Je la suivis à bord d’un trois mâts qui aussitôt leva l’ancre et déploya ses voiles blanches. Il fila sur l’eau comme si elle ne lui opposait aucune résistance, et au bout de quelques jours, nous arrivions aux abords du palais. Je fus accueilli en grande pompe par toute une assemblée de serviteurs et par la Dame en personne. Le soleil était bien haut, le ciel dégagé. De ce côté-ci s’étendaient de vastes jardins que traversait de part et d’autre une large allée bordée de cyprès majestueux. Je m’y promenai en invité de marque, au côté de la Dame qui se mit à discourir sur la fragilité de la nature et sur la lutte constante des êtres pour se maintenir en vie. C’était l’automne en ce lieu. Les roses avaient depuis longtemps perdu leurs fleurs et les arbres, à l’exception de ces cyprès qui nous couvraient de leur ombre, s’étaient dénudés.

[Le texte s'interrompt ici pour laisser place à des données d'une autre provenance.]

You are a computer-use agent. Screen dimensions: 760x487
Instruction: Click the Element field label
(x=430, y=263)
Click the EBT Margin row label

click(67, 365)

La petite fille ne nous avait pas quittés, toutefois elle maintenait une certaine distance avec la Dame, comme si cette proximité lui répugnait, sans que je parvienne à en trouver la cause. Quand nous entrâmes enfin dans l’enceinte supérieure du palais, le soleil déclinant offrait une parure d’or aux arches gothiques. Notre conversation se poursuivit sur un ton plus grave. Elle évoqua la condition de ses filles qui étaient condamnées à attendre éternellement un amour qui ne venait pas. Elle s’interrompit brutalement lorsqu’elle se rendit compte de la présence de la petite fille qui aussitôt, très apeurée, se cacha derrière moi. La Dame s’emporta :

– Ce ne sont pas des conversations que doivent entendre les petites filles. Va-t-en !

L’invective claqua comme une gifle, mais je n’eus pas le temps de réagir. La petite fille s’était déjà enfuie.

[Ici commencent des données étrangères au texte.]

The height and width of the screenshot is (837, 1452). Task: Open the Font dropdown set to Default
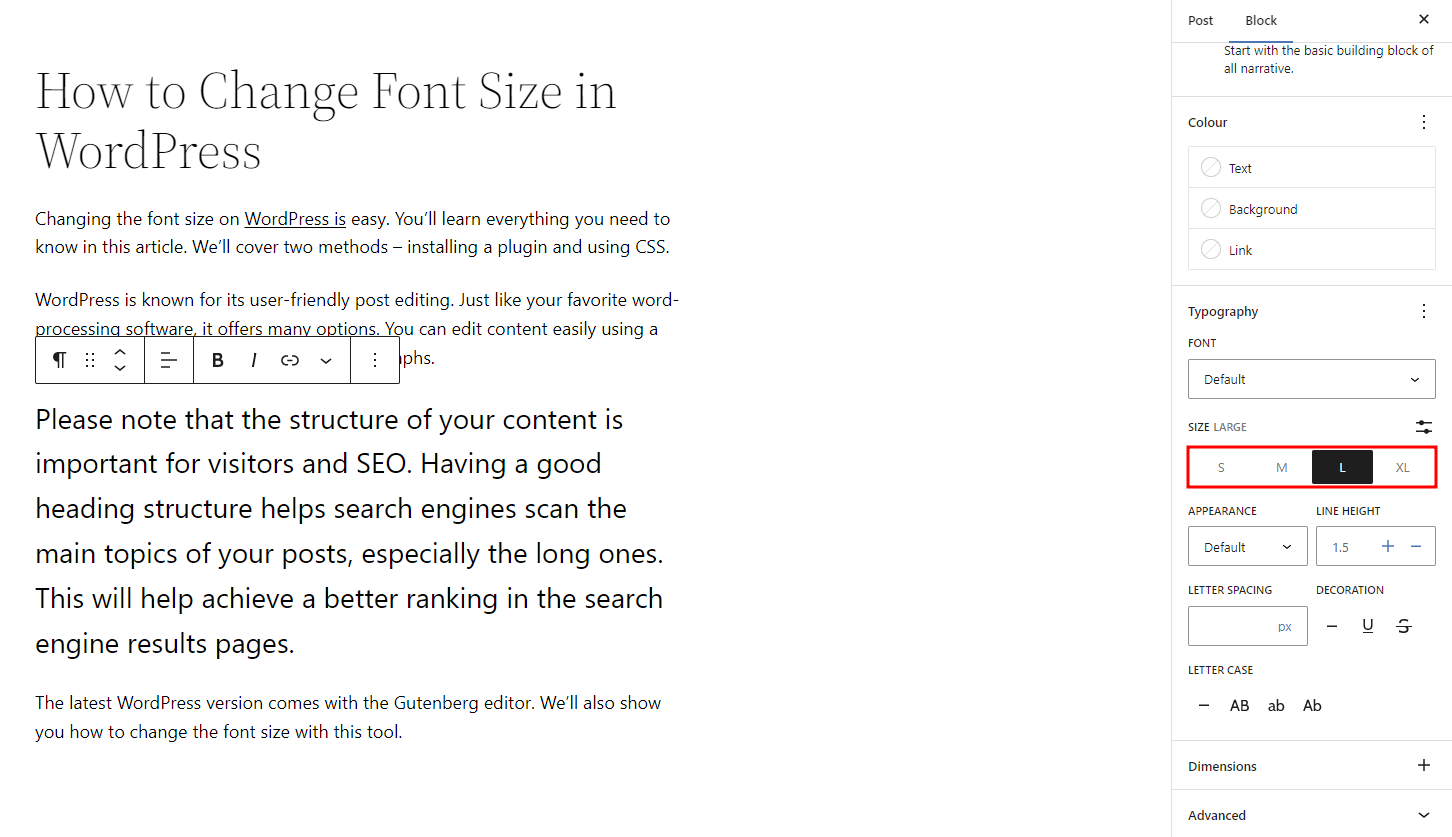1311,379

– Méfiez-vous de ces fillettes, et de celle-là en particulier. Elle cherchera à vous garder pour elle, à vous détourner du véritable amour. C’est un petit être égoïste qui ne vaut pas l’attention que vous lui portez.

Je fus blessé par ses mots qui touchaient directement un être auquel je m’étais attaché. Comment pouvait-elle être mauvaise alors qu’elle m’avait guidé, accompagné dans la découverte de cet endroit étrange ! Se pouvait-il pourtant que la Dame ne se trompât pas ? En qui pouvais-je avoir confiance si ce n’était en cet ange gardien ?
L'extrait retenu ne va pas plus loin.